How many times have you found an amazing bioinformatics tool but had trouble installing it into your personal computer/ server? This happened to me every week before I learned about Bioconda and I’m sure it happened to you too.
Bioconda is a channel for the conda package manager which focuses on bioinformatics software. This tutorial will use the word Bioconda and conda in the same manner.
This blog post demonstrates how you can use Bioconda to install pretty much any tool on your computer, and never again stress out trying to install a tool and its dependencies.
1. Why is Bioconda cool?
First and foremost, when interested in using a bioinformatics tool, in my opinion, the focus should be running the tool and interpreting the results, right? However, very often, a bioinformatics tool requires many other bioinformatics tools and Python packages to be installed.
Installing bioinformatics tools is like playing a game where you need to defeat many bosses (dependencies) so you can reach the promised land (run the tool). Bioconda with one line installs all the dependencies for you and take you to the promised land, can you believe it?
2. pip vs Bioconda: I love pip, but I love Bioconda more.
Don’t get me wrong – I still use pip to install some Python packages. However, pip is a package manager for Python packages, but it does not install dependencies written in C/C++, Java, etc.
Bioconda lets you install Python Packages and all the other non-python tools and their dependencies with one single command. That’s why it awesome.
3. Bioconda recipes
A Bioconda recipe contains the metadata for the package such as package name, tool version, URL with the download link, what requirements it has and their minimum versions to work, etc
For example, for the tool that I wrote, FOCUS, its recipe defines the dependencies for the tool, Scipy, Jellyfish, and unzip.

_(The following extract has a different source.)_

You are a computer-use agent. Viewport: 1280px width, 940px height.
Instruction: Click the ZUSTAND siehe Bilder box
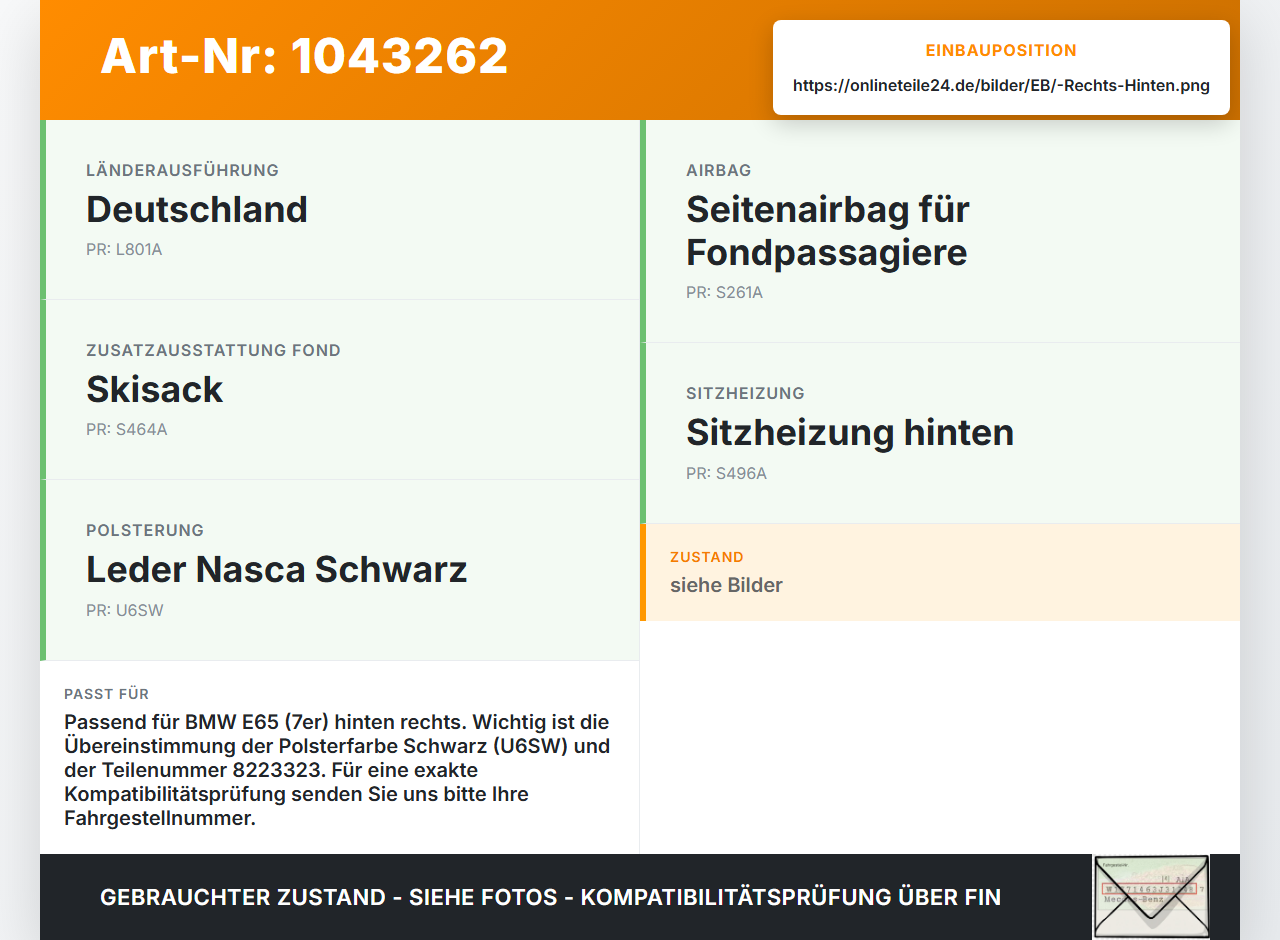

On the other hand, if you go to the Jellyfish (written in C++) recipe it contains all the Jellyfish dependencies, but on the same directory, it contains a build.sh script with the instructions to how conda can compile the tool.
Don’t worry. If you are a bioinformatics user, you don’t need to write a recipe. Bioconda has an active community that writes them for you. I have written a file for some of my tools and fixed some others.
4. How to Install Bioconda and Use it
Bioconda contains great documentation on how to use it. Please check here how this can be done.
Once you have the conda environment installed in your machine all you need to do is to call conda install tool_name. For example,
# install latest jellyfish recipe version and its dependecies
conda install jellyfish
# install jellyfish version 2.2.6 and its dependencies
conda install jellyfish==2.2.6
# install BLAST and its dependencies
conda install blast==2.9.0
# install more than one tool and their dependencies
conda install blast jellyfish
You know how what is your target tool name on Bioconda? Well… most of the time it is the tool name. I normally just google “bioconda tool_name” and it is the top hit. Moreover, you can look at it in the recipe index.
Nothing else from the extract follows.